Do you ever sometimes have a big cry stuck in your heart that you know needs to come out? Do you ever stifle those cries? I've cried so much, and I know where it gets me. Exhausted, puffy eyed and completely spent. I just can't bear to set this cry free. I'm too tired to cry. Too fucking sick and tired.
I had a good day - a good, productive and happy day.
And now there's an ache in my chest because I just spent 20 minutes talking to my pregnant neighbour on the driveway about baby things. I want to be her so badly it literally aches. Honest to God, I can actually feel it.
I want to go back to two months before Thomas was born. I want to be going to prenatal classes. I want to be buying burp pads and onesies. I want to be shopping for strollers and car seats and diapers and creams.

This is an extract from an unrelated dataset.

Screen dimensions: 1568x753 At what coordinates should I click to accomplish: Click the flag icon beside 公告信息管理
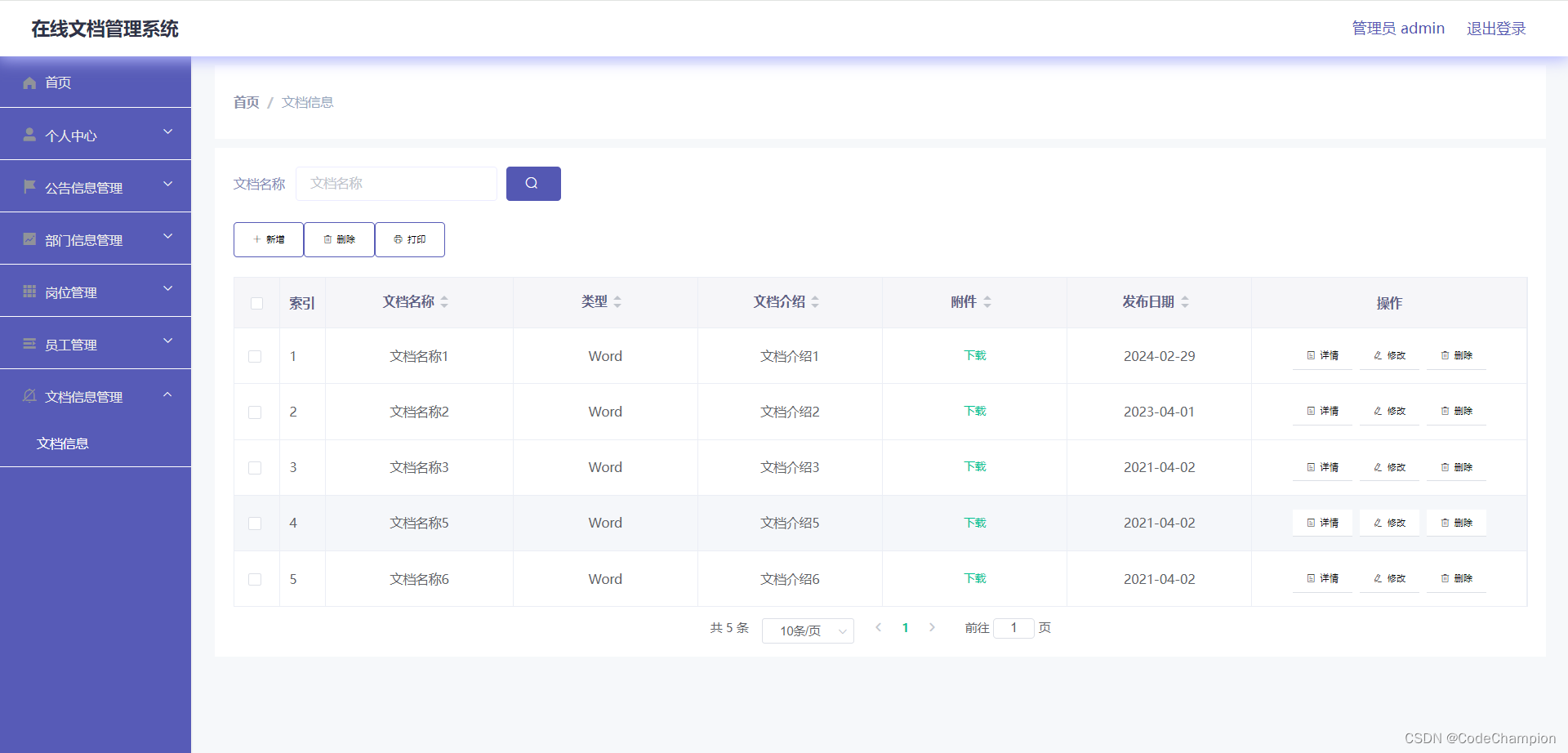click(x=29, y=186)
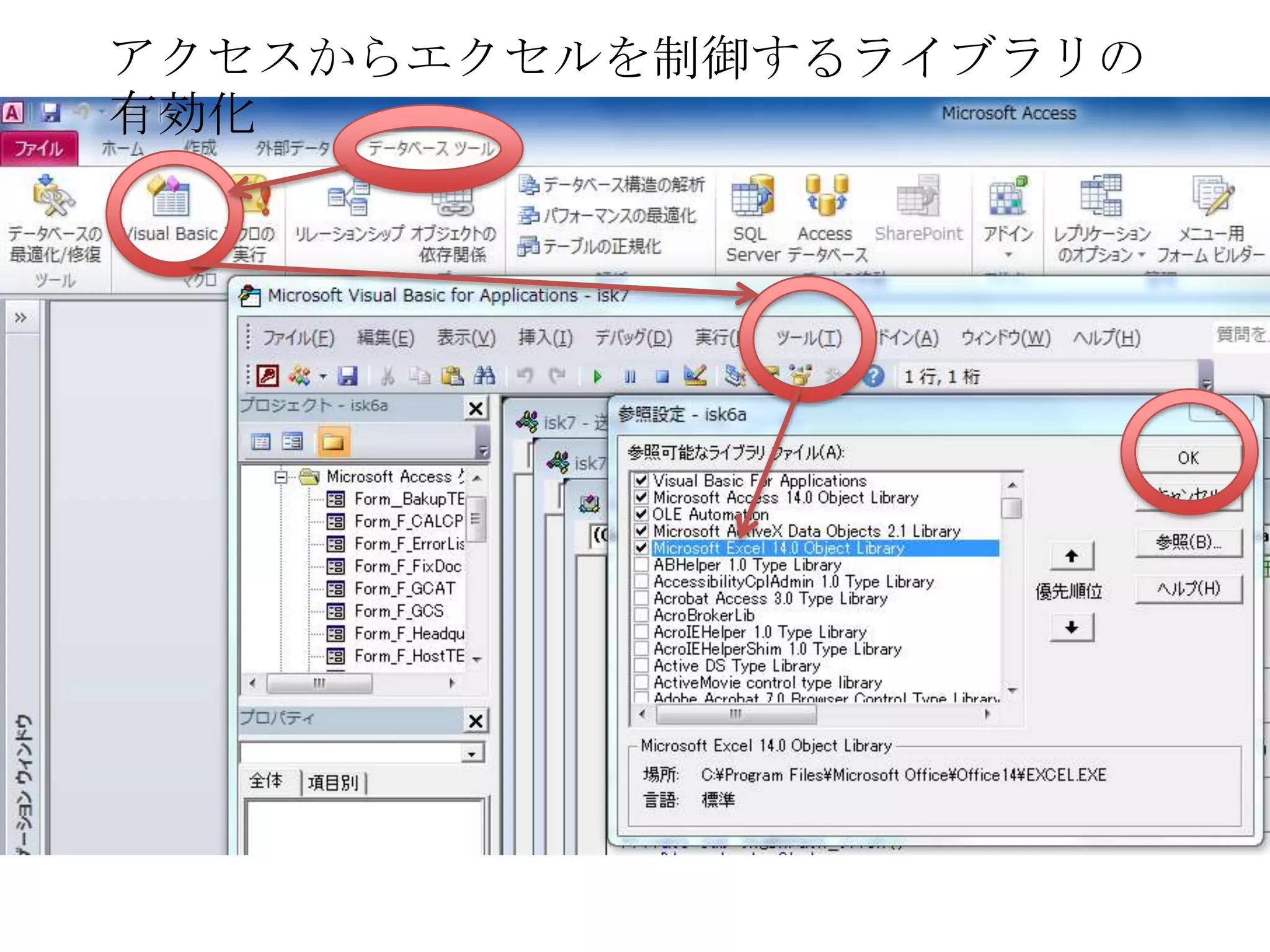Click the Reset (stop) icon in VBA toolbar
This screenshot has width=1270, height=952.
coord(662,376)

I want it all back. Damn it, I want it back!!
What kind of fucked up system is this??? Why do people have babies that die? Why do the gods let those people get pregnant at all?
I've said before that I would do it all again to have those beautiful months with Thomas growing inside me and to have the chance to see his sweet little face. And I would. I swear I would - in a heartbeat.
But there's definitely something to be said for never having to go through this agony. This ongoing, life-sucking agony that I can't hide from no matter how hard I try.
Fuck me. I can't even go shopping.
I just want some peace. Fuck. Fuck. Fuck. Fuck. Fuck. I want peace and I want this fucking ache to go away.